Cañas y barro
Era previsible. Nadie podía esperar que fueran recibidos con pétalos y guirnaldas, sino con cañas y barro.
Quizá si los Reyes llegasen solos, la indignación hubiese sido más contenida, pero la presencia de Pedro Sánchez prendió la mecha. Él se llevó una caña en la espalda y la Reina, el barro en la cara. A lo mejor no es justo, pero es justificable.
La reacción también era de prever. Sánchez huye de la ira y deja a su Rey ´in puris naturalibus´, y Felipe VI aguanta mecha en el convencimiento de que los indignados tenían motivos para estarlo.

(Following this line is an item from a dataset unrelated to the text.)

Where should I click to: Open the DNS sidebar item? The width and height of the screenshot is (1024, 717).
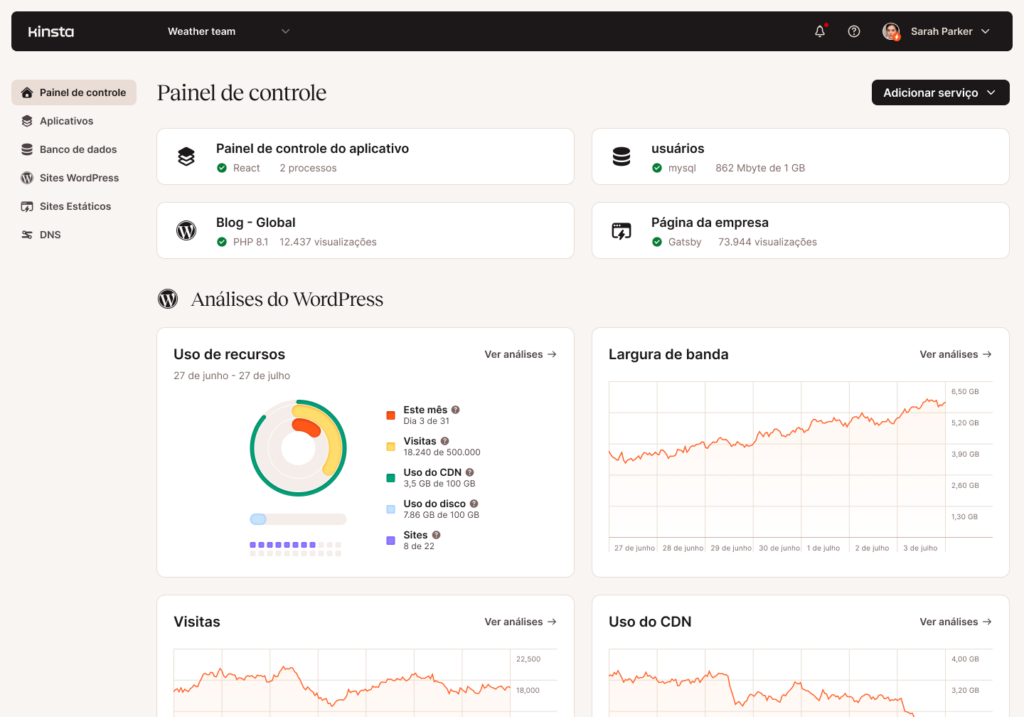49,235
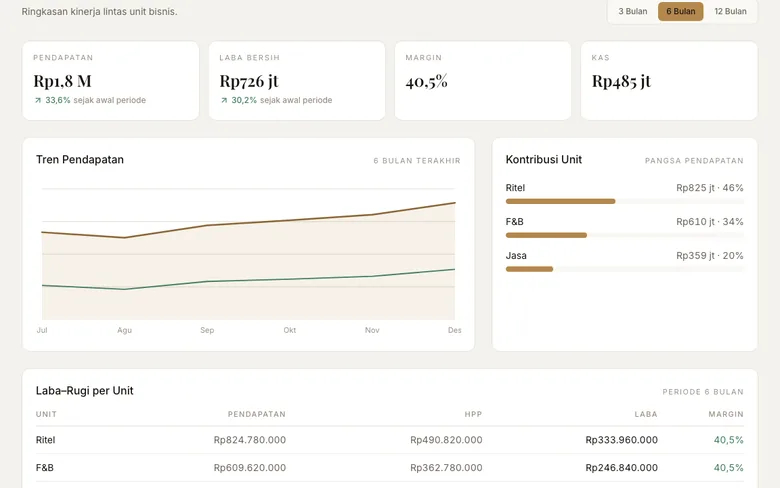This screenshot has width=780, height=488.
Task: Open the Pendapatan Rp1,8 M card
Action: (110, 81)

La Reina lo verbaliza como si fuese una reportera en plena retransmisión de los hechos: “¡Pero cómo no van a estar cabreados!”

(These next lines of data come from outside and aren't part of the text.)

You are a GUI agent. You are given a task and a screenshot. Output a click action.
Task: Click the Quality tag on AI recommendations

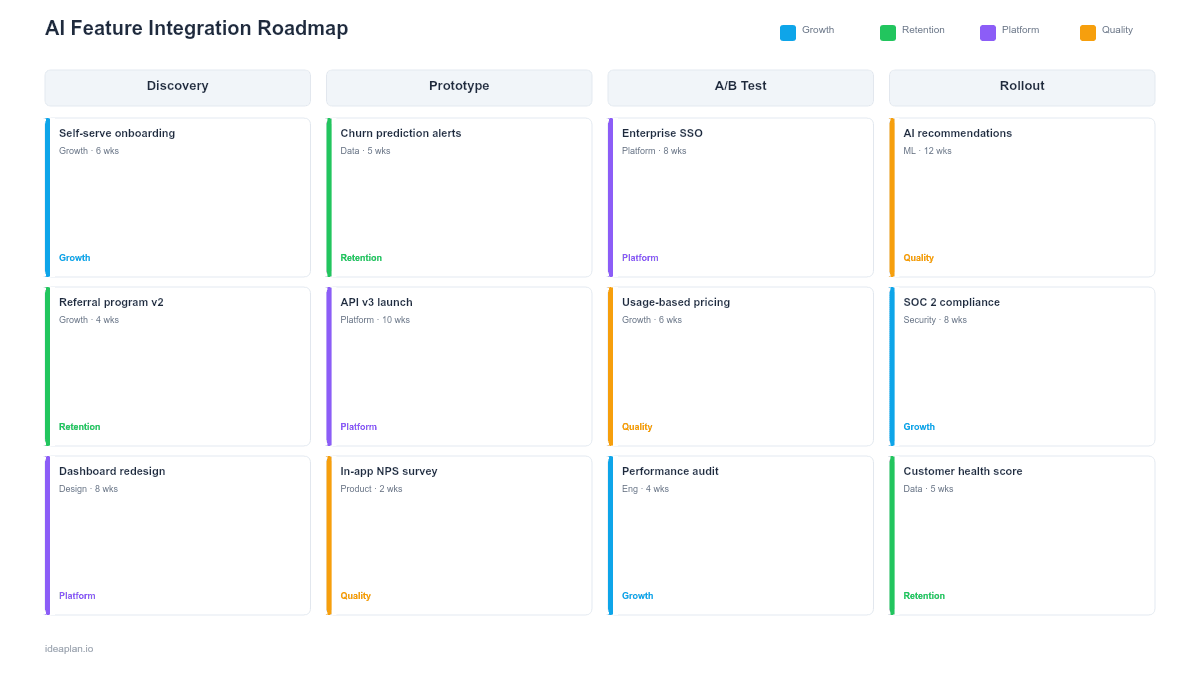(918, 257)
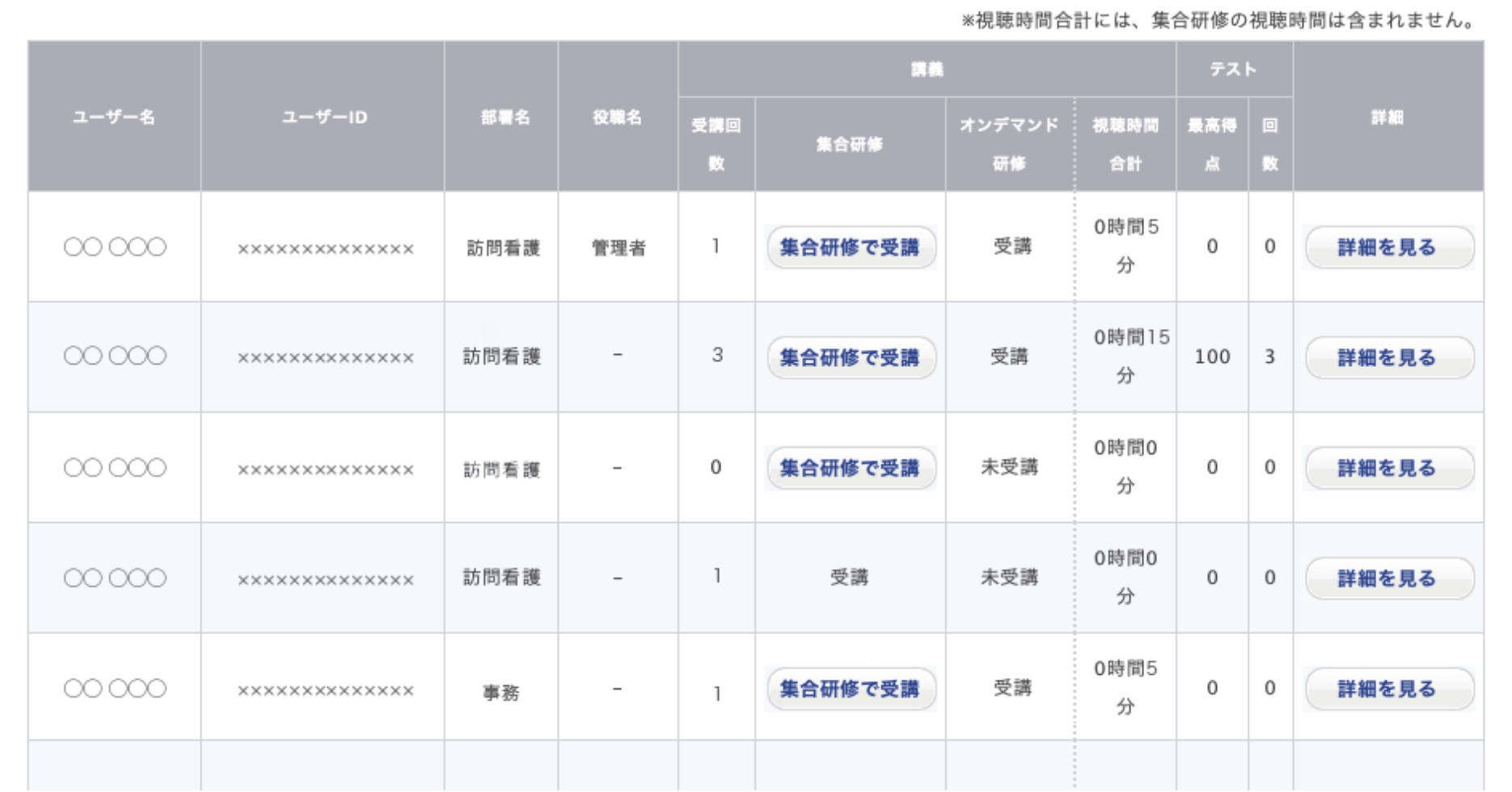Click the 受講回数 column header
Image resolution: width=1512 pixels, height=792 pixels.
(x=716, y=144)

A la catástrofe, el Gobierno añade las horas siguientes una sensación de desconcierto, de duda, de amagar el envío de ayuda o de escatimarla. De rivalidad política porque Mazón es de otras siglas, de competencias entre la comunidad y el Gobierno, de líos inútiles con el JEMAD; de rectificación en la cifra de las ayudas. En fin, de comportamiento inadecuado cuando la sensibilidad está a flor de piel.
Y a ello se suman los retrasos en las catástrofes del volcán de La Palma, del terremoto de Lorca y otras ocasiones similares cuyo fantasma se les viene encima temiéndose lo peor.

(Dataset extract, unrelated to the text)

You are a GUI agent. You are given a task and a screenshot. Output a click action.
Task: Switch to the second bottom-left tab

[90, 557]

Dice el protocolo institucional que los Reyes no podían negarse a ser acompañados por el presidente del Gobierno, pero ellos sabían que llevaban la peor comitiva. Sánchez iba con la mejor, aunque ni así fue suficiente para contener la ira.
El Rey se hizo grande entre los reproches y el presidente empequeñeció en el mismo escenario.
Cualquier lector de Blasco Ibáñez les habría advertido de que los esperaban cañas y barro.